Towards Zero Ending Explained and How It Changes the Agatha Christie Book

By Louisa Mellor

Towards Zero Ending Explained and How It Changes the Agatha Christie Book

A cold-hearted psychopath who saw everything as a contest and who couldn't stand to lose, Nevile very nearly succeeded in having Audrey hanged for his aunt's murder. In fact, he was the one who'd bashed in her ladyship's skull and smothered family lawyer Mr Treves with a pillow - two more killings to add to that of young Peter James, a child shot dead by Nevile as a boy, using a bow and arrow as a boy. Thanks to Inspector Leach, Nevile's plan was scuppered and he was sent to the gallows, ridding his family of a foul canker. Here's how it all played out.

To punish her. An obsessively competitive man, Nevile felt that Audrey had publicly humiliated him when she sued for divorce on the grounds of adultery. He had been a serial philanderer throughout their marriage, but Audrey had suffered in silence until he began an affair with Kay Elliott. Finally deciding to act, Audrey stole Kay's monogrammed compact and planted it in Nevile's car as evidence of the adultery, which forced him to publicly confess and to grant her a divorce.

Nevile pretended to feel remorse for his behaviour and to want to stay friends with Audrey, when in reality he was seething with resentment and planning her downfall. He married Kay, whom he never loved, and arranged to spend their honeymoon at Gull's Point when he knew that Audrey - who had also grown up there as a ward of his lord and ladyship - would also be visiting. There, he carried out his plan to kill Lady Tressilian and to frame Audrey for her murder in an act of revenge.

Nevile's second wife Kay, somewhat incidentally, was revealed along the way to have been a con-artist who, along with her rakish paramour Louis Morel, preyed on the wealthy. She had first approached Nevile Strange at a tennis match in the South of France intending him as one of her marks, but then betrayed Louis by falling for Strange and his luxurious lifestyle and choosing to stay with him. That explains the tension between Kay and Louis when the gang spend the afternoon dancing at the Easterhead hotel where Louis is staying.

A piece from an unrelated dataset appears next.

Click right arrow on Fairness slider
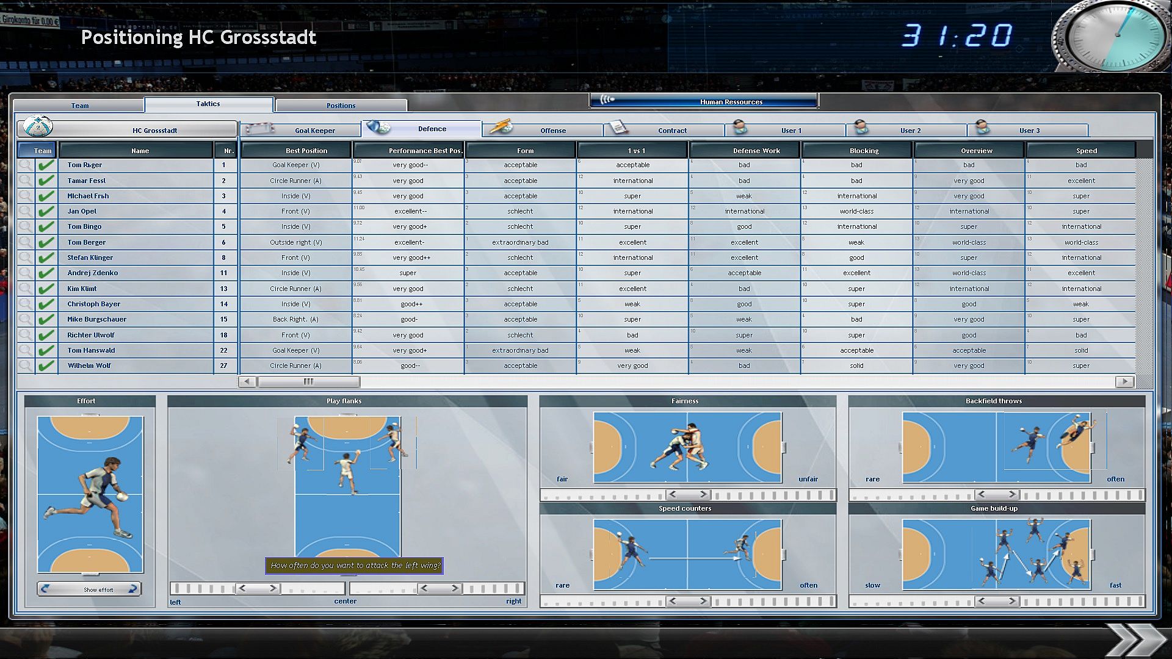 pyautogui.click(x=703, y=494)
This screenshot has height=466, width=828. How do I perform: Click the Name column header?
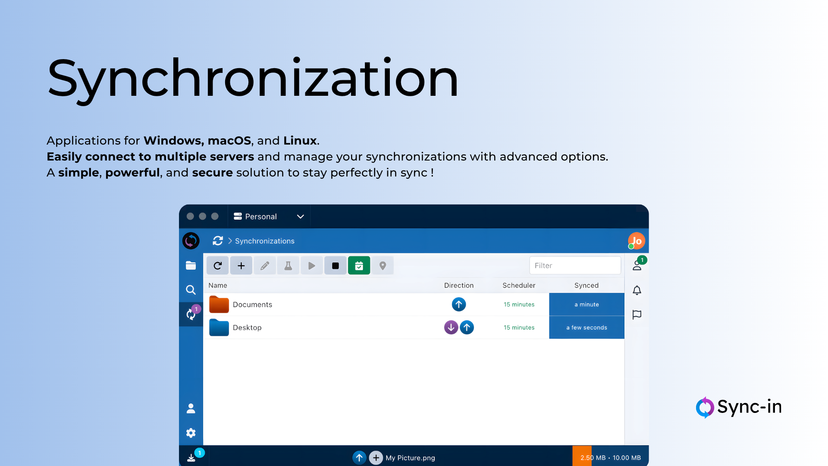[x=218, y=285]
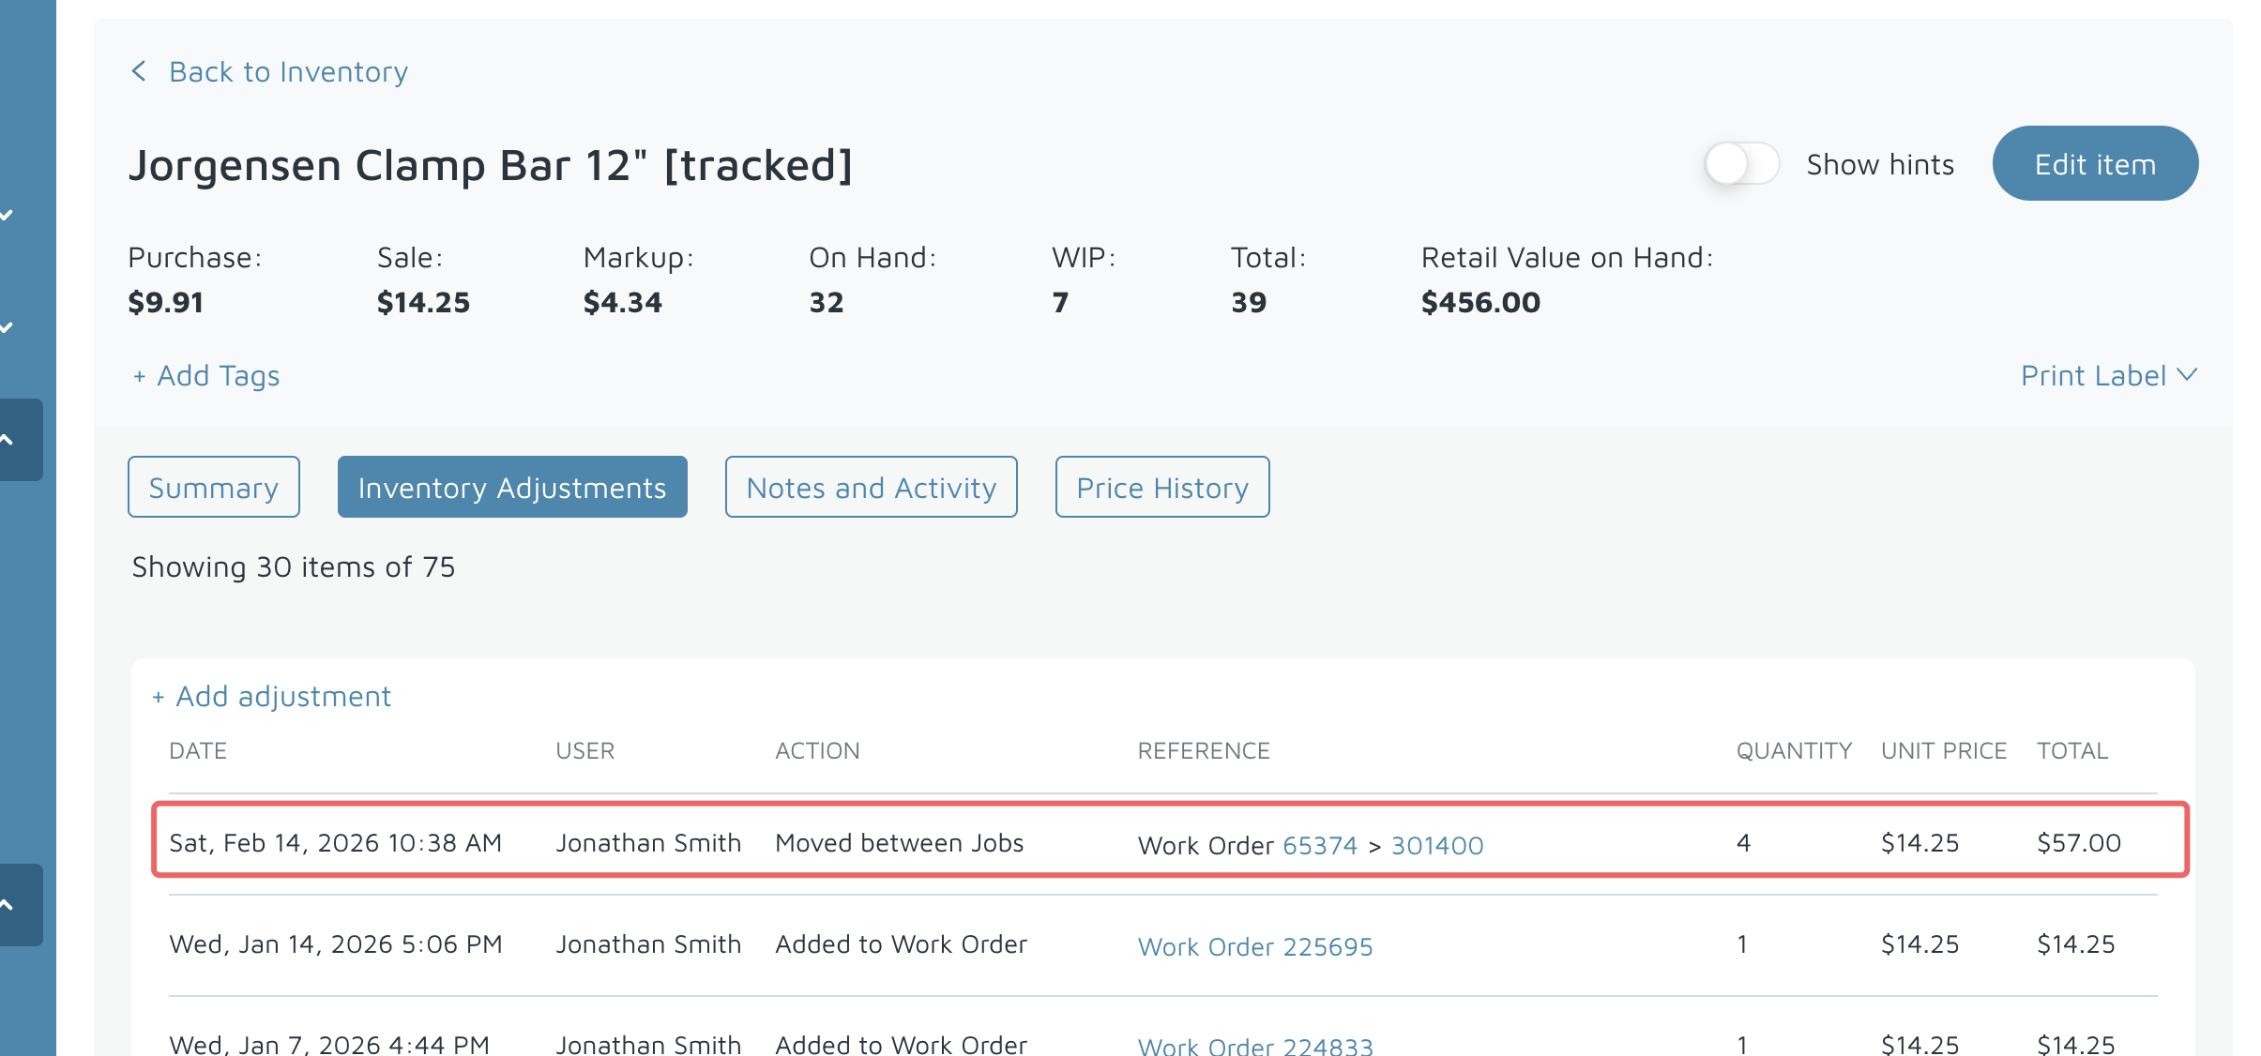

Trying to make Thomas Royde jealous, Mary later invites Louis to Gull's Point, making Nevile, Audrey and Kay's love triangle a love square. After Nevile's arrest, Kay and Louis are seen driving away together, reunited, and now - it's unclear - perhaps having inherited Nevile's money, inadvertently making him the ultimate "mark" of all.

When Nevile Strange's new valet "Mac" (real name Matthew Hutton) sized up his employer's clothing against himself, it looked as though he were plotting to usurp Nevile's position. Was he in cahoots with Kay, as it seemed when they shared a sip of whisky from the same hip flask? No. Hutton was simply comparing his and Nevile's shoesizes and more to spot a family resemblance because they were cousins. Unlike the book, in which there is no "Mac" character, and Nevile is not a blood relation of Sir Matthew Tressilian, in the TV adaptation Nevile is Sir Matthew's nephew and Matthew Hutton is Sir Matthew's illegitimate son.

Matthew (clearly named after his biological father) was the product of a liaison between Sir Matthew Tressilian and a 16-year-old scullery maid. When Lady Tressilian found out about the pregnancy, she sent the maid away and kept it as a family secret - explaining why she watched Sir Matthew drown without alerting any help, told Inspector Leach that "it's a terrible thing to be angry at the dead", and smashed her husband's framed photograph.